About this task -
Pull every line holding the word "blue" from the data below and copy it.

Dataset entries -
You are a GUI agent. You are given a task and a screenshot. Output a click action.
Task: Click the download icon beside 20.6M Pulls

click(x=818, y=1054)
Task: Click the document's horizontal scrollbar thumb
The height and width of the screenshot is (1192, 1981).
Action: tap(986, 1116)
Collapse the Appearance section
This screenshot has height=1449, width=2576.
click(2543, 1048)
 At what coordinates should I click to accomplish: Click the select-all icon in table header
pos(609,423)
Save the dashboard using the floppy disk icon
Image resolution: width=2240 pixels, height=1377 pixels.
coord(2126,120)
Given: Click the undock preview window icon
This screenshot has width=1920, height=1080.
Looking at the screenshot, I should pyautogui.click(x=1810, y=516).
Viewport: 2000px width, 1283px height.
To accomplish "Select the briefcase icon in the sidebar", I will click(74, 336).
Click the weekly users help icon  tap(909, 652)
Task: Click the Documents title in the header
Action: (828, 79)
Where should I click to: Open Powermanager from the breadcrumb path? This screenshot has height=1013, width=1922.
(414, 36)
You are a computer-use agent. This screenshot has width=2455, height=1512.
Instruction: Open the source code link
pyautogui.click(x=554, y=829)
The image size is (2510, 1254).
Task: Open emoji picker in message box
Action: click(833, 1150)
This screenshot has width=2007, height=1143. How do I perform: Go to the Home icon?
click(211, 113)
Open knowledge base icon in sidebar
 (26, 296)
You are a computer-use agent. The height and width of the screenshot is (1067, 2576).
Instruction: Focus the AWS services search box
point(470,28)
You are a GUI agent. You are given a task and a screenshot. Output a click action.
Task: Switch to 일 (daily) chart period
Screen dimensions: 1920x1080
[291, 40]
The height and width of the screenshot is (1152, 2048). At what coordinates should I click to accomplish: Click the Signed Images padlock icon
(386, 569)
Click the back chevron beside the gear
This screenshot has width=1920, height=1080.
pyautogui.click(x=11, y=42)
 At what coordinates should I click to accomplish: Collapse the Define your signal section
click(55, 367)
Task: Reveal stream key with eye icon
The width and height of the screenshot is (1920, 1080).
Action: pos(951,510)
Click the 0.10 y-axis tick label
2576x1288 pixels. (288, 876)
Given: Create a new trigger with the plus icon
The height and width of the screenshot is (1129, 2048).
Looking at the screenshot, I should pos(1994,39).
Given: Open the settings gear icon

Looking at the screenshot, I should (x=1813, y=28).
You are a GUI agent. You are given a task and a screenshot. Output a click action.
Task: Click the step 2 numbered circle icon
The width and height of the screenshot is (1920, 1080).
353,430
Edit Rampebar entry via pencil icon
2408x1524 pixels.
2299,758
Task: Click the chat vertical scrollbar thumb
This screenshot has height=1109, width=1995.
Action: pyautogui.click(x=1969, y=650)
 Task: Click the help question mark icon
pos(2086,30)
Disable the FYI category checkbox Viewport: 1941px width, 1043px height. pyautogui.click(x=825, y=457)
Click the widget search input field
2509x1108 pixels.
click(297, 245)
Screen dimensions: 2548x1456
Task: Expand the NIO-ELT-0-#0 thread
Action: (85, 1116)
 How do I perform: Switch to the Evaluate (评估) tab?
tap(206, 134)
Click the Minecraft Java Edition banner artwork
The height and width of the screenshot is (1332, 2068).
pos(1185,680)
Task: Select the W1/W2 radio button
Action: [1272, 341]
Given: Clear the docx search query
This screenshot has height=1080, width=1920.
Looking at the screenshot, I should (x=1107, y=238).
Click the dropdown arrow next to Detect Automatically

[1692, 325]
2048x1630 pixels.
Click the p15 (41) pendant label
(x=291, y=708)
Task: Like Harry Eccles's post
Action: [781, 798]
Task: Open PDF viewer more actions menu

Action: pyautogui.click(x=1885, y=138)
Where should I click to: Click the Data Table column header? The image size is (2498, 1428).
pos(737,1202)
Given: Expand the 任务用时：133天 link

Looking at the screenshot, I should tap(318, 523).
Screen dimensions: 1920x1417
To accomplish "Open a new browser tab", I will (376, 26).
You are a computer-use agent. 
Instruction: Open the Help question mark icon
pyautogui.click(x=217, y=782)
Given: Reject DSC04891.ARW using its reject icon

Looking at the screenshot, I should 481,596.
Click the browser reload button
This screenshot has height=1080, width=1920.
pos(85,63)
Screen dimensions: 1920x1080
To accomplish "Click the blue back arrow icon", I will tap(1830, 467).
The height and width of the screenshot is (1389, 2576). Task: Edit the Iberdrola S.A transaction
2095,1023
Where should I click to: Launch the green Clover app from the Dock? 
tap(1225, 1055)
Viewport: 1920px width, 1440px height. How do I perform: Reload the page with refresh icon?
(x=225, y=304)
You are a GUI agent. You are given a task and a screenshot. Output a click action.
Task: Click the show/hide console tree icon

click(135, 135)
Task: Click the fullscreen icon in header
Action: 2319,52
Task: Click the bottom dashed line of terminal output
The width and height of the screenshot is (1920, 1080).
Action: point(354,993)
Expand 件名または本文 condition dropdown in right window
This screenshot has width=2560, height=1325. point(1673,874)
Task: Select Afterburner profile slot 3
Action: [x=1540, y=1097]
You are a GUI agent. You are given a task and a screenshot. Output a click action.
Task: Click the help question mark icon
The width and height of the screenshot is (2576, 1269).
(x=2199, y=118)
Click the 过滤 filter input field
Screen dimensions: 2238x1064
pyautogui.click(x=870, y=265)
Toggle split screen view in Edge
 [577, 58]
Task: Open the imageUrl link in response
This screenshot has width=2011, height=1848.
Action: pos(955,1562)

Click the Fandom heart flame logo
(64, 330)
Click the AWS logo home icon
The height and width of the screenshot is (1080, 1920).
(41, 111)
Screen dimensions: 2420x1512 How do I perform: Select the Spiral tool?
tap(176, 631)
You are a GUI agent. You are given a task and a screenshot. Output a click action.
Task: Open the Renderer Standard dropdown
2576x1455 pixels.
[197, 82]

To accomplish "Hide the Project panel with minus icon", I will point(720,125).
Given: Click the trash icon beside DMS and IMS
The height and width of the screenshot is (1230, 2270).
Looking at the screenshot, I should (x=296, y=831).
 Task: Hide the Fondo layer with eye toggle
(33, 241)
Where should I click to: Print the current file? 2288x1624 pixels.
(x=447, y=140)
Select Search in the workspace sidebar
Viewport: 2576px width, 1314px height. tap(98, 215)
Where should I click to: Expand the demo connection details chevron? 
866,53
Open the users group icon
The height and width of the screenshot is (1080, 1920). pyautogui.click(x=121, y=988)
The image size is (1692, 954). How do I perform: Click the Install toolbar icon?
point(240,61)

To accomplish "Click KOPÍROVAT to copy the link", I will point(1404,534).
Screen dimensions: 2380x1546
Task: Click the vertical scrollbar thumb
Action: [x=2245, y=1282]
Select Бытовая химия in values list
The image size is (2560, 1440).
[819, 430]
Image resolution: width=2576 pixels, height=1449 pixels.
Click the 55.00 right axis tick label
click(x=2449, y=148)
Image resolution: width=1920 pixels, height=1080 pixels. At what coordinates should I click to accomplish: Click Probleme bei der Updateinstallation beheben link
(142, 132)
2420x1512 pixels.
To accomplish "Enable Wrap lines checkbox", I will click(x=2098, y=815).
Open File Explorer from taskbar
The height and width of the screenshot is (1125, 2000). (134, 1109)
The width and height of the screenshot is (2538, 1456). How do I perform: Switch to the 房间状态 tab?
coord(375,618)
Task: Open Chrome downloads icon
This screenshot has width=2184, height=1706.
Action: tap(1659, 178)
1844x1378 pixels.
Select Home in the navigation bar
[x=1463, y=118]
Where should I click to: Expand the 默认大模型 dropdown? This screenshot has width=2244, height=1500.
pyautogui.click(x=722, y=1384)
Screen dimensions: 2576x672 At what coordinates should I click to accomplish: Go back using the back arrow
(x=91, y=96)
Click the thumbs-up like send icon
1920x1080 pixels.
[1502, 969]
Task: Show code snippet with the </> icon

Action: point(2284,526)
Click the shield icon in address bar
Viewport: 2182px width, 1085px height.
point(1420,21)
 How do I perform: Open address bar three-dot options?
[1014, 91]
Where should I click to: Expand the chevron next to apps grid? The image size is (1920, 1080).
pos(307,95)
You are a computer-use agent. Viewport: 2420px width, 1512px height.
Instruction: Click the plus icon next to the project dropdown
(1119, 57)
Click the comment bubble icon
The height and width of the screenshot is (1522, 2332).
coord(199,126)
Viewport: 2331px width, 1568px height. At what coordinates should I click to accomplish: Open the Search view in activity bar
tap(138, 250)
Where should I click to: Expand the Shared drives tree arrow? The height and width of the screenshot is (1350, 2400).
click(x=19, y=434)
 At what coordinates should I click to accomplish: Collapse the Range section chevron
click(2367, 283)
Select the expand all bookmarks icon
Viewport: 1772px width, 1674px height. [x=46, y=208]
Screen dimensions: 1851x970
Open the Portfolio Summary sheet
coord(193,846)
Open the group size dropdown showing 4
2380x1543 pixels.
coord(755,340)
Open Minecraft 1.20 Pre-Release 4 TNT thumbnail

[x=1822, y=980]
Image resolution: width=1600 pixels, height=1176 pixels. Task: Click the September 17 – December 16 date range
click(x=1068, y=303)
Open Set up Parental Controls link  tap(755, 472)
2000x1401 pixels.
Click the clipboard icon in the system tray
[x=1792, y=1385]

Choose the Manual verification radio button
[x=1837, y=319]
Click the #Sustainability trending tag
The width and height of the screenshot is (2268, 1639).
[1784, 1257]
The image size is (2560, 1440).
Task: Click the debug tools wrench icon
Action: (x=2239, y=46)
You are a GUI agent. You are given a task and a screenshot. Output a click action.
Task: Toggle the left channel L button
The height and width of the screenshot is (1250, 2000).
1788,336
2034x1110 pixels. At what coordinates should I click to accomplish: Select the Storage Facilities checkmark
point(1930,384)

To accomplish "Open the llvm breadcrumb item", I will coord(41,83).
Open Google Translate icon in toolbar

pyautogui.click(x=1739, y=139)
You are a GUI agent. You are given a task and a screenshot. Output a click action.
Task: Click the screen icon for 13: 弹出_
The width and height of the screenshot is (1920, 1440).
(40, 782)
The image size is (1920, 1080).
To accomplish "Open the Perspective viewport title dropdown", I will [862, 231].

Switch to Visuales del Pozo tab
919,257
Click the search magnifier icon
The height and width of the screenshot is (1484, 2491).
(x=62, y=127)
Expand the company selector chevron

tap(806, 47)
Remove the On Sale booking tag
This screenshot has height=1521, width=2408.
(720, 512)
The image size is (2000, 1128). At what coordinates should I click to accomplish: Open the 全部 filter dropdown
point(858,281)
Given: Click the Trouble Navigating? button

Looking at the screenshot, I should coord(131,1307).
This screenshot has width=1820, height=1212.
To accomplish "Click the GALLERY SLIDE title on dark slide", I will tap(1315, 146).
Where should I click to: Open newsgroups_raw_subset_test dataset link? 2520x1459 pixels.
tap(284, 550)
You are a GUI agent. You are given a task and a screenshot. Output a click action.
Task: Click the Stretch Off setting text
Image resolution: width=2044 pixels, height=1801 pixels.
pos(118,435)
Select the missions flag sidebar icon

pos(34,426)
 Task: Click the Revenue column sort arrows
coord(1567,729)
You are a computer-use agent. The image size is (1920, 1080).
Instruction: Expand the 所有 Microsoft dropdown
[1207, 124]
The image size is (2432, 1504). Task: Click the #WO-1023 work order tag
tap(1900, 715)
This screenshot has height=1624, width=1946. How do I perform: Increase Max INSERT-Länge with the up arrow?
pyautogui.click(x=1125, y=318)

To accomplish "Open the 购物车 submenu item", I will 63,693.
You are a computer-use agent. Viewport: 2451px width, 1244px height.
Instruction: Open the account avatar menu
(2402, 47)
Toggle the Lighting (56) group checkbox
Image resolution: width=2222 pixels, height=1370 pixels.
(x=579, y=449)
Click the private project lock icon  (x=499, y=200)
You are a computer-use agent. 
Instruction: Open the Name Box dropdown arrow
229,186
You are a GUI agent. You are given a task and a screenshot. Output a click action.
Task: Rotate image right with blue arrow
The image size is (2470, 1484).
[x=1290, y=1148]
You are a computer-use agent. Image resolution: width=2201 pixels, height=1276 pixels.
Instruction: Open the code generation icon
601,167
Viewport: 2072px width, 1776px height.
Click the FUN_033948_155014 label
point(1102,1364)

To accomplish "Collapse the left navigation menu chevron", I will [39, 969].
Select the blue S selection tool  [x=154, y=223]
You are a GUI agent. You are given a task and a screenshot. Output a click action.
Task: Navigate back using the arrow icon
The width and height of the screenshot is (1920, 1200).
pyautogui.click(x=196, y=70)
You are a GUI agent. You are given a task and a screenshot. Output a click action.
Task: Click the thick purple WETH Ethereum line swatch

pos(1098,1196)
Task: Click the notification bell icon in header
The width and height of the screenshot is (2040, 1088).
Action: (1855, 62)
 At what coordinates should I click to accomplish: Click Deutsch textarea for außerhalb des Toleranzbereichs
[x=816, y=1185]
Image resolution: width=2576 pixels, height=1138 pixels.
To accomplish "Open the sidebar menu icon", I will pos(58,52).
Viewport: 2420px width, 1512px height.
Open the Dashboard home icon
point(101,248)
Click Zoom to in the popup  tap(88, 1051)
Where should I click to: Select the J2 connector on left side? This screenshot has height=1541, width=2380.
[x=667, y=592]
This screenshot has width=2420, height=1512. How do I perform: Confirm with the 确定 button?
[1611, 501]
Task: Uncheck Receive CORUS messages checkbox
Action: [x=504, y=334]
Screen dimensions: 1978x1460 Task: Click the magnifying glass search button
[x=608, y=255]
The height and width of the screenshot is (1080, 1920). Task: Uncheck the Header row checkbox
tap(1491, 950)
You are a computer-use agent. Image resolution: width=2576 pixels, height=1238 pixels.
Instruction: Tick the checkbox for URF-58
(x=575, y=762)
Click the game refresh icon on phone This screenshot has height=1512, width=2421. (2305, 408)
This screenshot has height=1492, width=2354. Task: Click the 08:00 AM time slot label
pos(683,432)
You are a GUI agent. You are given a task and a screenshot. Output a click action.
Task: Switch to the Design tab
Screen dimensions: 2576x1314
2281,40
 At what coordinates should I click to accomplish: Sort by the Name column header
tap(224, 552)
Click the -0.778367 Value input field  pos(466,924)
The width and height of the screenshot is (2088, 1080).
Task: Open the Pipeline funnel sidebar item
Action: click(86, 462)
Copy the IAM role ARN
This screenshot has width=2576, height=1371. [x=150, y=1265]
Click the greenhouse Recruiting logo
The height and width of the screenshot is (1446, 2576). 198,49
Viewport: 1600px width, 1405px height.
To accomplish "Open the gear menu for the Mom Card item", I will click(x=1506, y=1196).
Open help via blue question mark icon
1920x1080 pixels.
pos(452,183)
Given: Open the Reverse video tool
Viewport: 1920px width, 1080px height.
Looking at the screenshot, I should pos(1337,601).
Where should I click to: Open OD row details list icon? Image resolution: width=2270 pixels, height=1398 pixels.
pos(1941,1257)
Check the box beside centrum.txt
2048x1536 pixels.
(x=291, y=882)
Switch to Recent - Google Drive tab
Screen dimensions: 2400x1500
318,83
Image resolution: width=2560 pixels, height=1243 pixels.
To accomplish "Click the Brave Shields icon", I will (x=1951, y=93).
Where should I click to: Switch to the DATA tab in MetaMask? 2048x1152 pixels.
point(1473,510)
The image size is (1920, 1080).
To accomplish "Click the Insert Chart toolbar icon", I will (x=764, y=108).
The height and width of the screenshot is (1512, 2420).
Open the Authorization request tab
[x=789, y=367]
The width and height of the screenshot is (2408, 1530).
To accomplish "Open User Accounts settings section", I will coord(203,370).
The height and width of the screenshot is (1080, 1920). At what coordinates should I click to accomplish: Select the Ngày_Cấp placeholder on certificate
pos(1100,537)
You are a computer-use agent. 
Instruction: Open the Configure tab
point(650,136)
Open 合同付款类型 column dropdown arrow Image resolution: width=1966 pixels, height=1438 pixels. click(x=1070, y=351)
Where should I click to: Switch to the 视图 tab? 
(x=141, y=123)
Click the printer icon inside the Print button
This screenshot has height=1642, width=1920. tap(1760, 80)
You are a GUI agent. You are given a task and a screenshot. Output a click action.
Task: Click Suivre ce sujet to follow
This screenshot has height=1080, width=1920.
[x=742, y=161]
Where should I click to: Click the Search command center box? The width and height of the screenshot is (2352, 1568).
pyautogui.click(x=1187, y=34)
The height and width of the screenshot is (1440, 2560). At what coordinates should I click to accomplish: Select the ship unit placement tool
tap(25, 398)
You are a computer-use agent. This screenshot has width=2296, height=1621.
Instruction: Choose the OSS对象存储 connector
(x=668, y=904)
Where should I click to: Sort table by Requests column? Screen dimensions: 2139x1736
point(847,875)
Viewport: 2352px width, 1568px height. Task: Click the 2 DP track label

Exercise response -
To accomplish "Click the blue back arrow icon", I will tap(1830, 467).
Task: Rotate image right with blue arrow
Select the blue S selection tool  [x=154, y=223]
Open help via blue question mark icon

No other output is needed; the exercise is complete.